BUG: onnxruntime output NAN value #13798

yangsp5 · 2022-12-01T03:31:25Z

Describe the issue

Bug Report

The model like this:

from transformers import BertConfig, BertModel
from transformers.models.bert.modeling_bert import BertPreTrainedModel

class Bert(BertPreTrainedModel):
    def __init__(self,
                 model_name_or_path='clue/roberta_chinese_clue_tiny',
                 add_pooling_layer=False,
                 emb_size=32):
        self.config = BertConfig.from_pretrained(model_name_or_path)
        super().__init__(self.config)

        self.bert = BertModel(self.config, add_pooling_layer=add_pooling_layer)
        self.emb_size = emb_size
        self.projection = nn.Linear(self.config.hidden_size, emb_size)
        self.activation = nn.Tanh()

    def forward(self,
                input_ids,
                token_type_ids=None,
                attention_mask=None):
        outputs = self.bert(
            input_ids=input_ids,
            token_type_ids=token_type_ids,
            attention_mask=attention_mask
        )
        last_hidden_state = outputs.last_hidden_state

        # ignore padding
        select_length = attention_mask.sum(axis=1).detach() 
        feature = last_hidden_state * attention_mask.unsqueeze(2)
        feature = feature.sum(axis=1) / select_length.unsqueeze(1)
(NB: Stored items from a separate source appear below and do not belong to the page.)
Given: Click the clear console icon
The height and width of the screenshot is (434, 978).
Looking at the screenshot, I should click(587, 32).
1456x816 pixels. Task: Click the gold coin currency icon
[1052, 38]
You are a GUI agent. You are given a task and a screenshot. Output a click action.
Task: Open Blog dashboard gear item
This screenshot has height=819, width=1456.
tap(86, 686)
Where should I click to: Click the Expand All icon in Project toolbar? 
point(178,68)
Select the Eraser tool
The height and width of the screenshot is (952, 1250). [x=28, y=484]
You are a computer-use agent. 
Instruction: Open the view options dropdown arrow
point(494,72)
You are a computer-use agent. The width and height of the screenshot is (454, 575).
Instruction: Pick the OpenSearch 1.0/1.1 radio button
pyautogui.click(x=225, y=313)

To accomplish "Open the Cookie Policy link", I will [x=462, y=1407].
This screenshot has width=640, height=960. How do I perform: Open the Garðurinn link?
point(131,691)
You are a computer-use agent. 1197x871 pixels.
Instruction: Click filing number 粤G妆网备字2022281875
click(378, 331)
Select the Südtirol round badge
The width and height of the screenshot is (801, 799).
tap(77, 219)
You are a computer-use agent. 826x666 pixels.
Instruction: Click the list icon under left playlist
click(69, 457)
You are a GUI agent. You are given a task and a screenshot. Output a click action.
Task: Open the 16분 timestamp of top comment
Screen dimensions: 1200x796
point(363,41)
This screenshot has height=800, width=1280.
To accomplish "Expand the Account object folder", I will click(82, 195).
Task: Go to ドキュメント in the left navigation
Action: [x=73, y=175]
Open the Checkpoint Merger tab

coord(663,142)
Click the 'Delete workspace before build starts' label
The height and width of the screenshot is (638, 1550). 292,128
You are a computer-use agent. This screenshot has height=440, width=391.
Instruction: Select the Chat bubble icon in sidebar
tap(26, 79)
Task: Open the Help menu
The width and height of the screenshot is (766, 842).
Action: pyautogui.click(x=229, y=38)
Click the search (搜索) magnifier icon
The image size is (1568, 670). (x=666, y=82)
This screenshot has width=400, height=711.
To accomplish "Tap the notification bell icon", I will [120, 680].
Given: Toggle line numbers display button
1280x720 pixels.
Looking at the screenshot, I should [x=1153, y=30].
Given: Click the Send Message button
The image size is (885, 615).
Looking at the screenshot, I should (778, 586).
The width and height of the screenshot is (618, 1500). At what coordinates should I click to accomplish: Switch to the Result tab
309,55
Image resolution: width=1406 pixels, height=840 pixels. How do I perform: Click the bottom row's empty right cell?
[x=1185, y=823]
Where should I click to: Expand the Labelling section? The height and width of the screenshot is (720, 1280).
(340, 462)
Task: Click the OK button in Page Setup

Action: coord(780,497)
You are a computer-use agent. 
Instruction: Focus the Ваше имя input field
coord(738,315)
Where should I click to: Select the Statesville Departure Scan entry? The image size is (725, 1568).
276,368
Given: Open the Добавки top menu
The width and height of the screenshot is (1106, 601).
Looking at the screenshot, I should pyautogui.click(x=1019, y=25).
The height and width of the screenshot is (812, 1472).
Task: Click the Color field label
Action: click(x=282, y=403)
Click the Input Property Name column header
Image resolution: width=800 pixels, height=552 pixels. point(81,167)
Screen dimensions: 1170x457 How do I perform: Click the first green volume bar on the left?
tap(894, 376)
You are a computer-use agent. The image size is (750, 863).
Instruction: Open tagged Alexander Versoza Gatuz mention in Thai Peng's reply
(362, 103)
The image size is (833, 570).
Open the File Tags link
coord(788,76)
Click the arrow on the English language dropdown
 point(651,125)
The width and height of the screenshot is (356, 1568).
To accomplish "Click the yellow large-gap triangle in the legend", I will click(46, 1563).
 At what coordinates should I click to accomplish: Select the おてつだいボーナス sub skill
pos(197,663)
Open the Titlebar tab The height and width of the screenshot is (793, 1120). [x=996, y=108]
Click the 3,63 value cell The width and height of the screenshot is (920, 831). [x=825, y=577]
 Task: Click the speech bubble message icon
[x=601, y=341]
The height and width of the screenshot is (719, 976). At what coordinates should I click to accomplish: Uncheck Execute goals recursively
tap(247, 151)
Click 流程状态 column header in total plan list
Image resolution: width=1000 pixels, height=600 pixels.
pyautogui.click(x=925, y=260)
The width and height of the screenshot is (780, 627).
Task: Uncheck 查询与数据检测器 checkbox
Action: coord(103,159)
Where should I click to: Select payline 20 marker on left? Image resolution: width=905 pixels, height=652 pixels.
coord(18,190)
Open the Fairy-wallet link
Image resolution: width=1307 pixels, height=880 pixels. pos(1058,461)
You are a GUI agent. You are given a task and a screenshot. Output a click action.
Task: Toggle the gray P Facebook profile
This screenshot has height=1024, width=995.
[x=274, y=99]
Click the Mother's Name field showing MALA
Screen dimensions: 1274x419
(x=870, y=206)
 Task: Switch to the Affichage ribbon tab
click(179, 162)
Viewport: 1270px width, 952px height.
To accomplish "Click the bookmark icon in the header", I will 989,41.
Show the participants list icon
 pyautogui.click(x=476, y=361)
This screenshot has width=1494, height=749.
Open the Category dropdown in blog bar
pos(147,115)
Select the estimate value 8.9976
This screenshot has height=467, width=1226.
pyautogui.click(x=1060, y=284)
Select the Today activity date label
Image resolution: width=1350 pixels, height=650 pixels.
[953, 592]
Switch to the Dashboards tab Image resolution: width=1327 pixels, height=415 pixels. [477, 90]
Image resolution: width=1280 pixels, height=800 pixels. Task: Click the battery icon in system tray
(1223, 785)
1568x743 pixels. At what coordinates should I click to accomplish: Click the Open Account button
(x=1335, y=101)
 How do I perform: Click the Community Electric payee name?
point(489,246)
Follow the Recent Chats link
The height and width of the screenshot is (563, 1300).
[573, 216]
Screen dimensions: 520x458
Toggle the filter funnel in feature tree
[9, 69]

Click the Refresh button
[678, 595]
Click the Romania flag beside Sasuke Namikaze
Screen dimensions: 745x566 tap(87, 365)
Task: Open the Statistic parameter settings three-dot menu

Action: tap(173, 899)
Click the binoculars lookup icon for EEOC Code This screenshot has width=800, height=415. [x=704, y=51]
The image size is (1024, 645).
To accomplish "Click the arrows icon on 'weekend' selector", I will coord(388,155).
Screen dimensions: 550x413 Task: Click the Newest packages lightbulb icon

        feature = self.projection(feature)
        feature = self.activation(feature)

        return feature

AND torch -> onnx like this:

model = BERT()

device = 'cuda'
model.to(device)
model.eval()

input_ids = torch.zeros(1, 32, dtype=torch.int64, device=device)
attention_mask = torch.zeros(1, 32, dtype=torch.int64, device=device)
token_type_ids = torch.zeros(1, 32, dtype=torch.int64, device=device)

torch.onnx.export(
    model,
    (input_ids, attention_mask, token_type_ids),
    input_names=['input_ids', 'attention_mask', 'token_type_ids'],
    output_names=['res'],
    f='./test.onnx',
    do_constant_folding=True,
    export_params=True,
    opset_version=11,
    dynamic_axes={
        'input_ids':      {0: 'batch_size', 1: 'seq_len'},
        'token_type_ids': {0: 'batch_size', 1: 'seq_len'},
        'attention_mask': {0: 'batch_size', 1: 'seq_len'},
        'feature':        {0: 'batch_size',}
    }
)

# Predict
worker= onnxruntime.InferenceSession('./text.onnx', providers=["CUDAExecutionProvider"])
tokenizer = BertTokenizer.from_pretrained('clue/roberta_chinese_clue_tiny')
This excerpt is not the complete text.